Sister Beth Davies and Dr Art van Zee are two of the best-known voices for the crisis victims, but the twisting story of the US opioid crisis covers many more people. From the opening of the disaster (when it was damaged miners and mothers stealing and cheating to get their fix) to the rush of heroin that plunged into the gap that Oxy left after it was rescheduled, the book covers the high and low ends of addiction.

Whilst the Appalachian Mountains loom high over the early chapters, the regimented pleasantness of Roanoke suburbs, bastions of wealthy whiteness, take over. Rich white kids OD’ing and stealing parental prescriptions for pill parties became the norm. Many of the stories are theirs, or their friends and family, trying to escape William Burrough’s eternal “algebra of need”. The desperate, all-consuming need to escape dopesickness. The dope drive that hijacks the brain and leads previously decent people to increasingly terrible acts.

This is an angry book. The wreckage of human lives; the hopelessness of the “lock ‘em up” response; the big health desire to solve everything with a pill; the lack of Medication Assisted Treatment in the US; the crushing rural poverty that fed the epidemic; the greed of Purdue; and the government policies that allowed it all to happen burn through the personal stories and barrage of meticulously researched information. Macy was a local reporter in Roanoke when she started covering the story in 2012 and her local knowledge, and close access to the families about whom she writes, help show the most personal and brutal details of the degradation of addiction.

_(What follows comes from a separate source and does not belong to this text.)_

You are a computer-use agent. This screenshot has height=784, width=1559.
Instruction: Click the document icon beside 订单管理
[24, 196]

The book raises many issues those of us outside the US health system should watch for: the incredible sums involved in pharmaceutical products and the risks of weakened regulation and oversight; the moralistic colouring of the addict as personally responsible that can prevent effective treatment policies; the role poverty plays in fostering addiction; the stigma of drug use that can prevent meaningful conversation; the need for a health literate patient, who understands the risks of treatment and medication; and the need for a better understanding of pain management, that finds alternative methods of pain relief as a first-line response. There is no easy answer to drug addiction, but this crisis challenges us to be aware and to discuss all the options.

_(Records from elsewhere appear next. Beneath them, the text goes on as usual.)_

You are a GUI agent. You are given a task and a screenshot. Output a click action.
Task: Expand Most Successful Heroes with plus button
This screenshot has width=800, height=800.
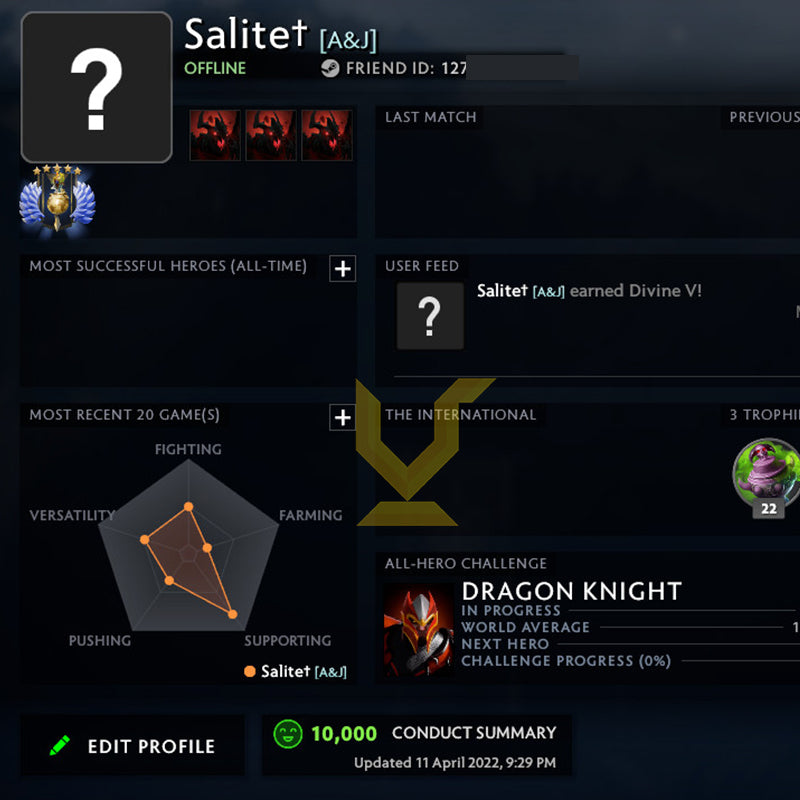tap(342, 268)
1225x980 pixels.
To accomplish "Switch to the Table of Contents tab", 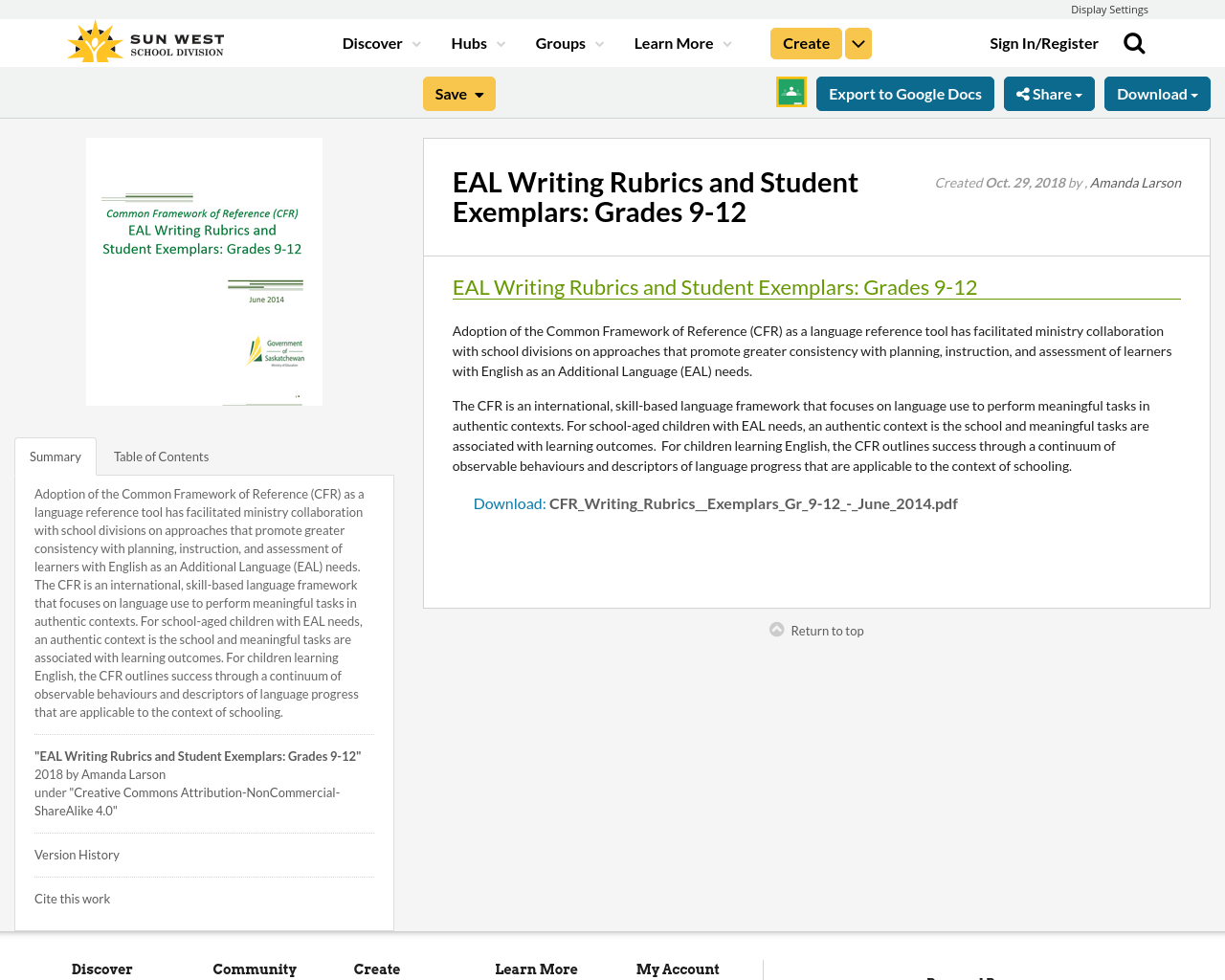I will coord(161,455).
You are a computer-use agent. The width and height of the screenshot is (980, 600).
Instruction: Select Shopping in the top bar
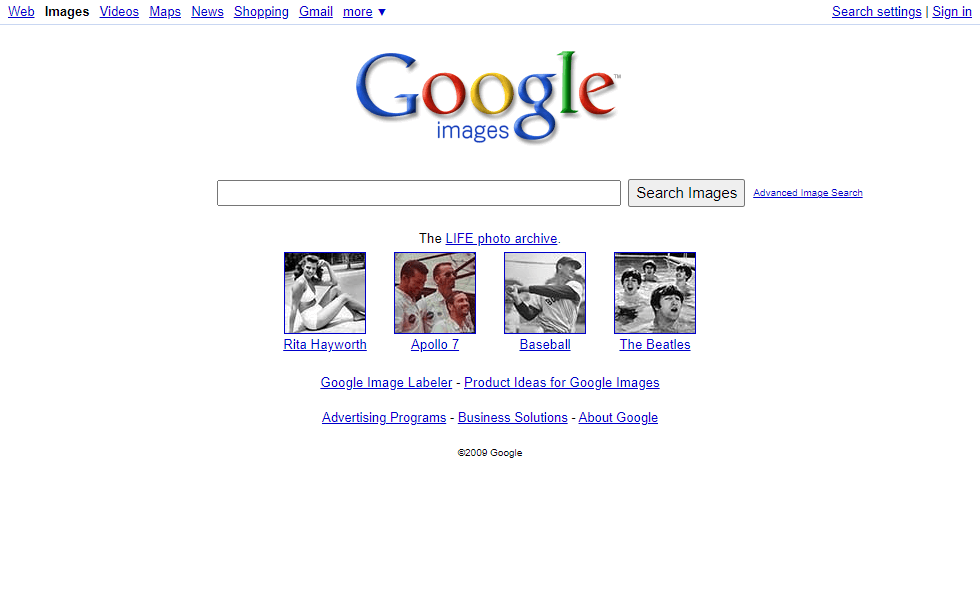coord(261,12)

This is ultimately a human book, a response to a very human crisis – both in causes and victims. This is not the impartial omnipresence of Covid or Ebola. This was a human-created crisis, and it is the human stories that anchor the book, that give concrete reality to the streams of drug death statistics that cascade through the chapters. It is also, strangely, a hopeful book, one that sees people struggling to make a difference, the kids trying to put their lives back together, the little victories that individuals and organisations can make. It recognises it is likely impossible to end drug addiction in US life, but finds some solace in the people who try anyway.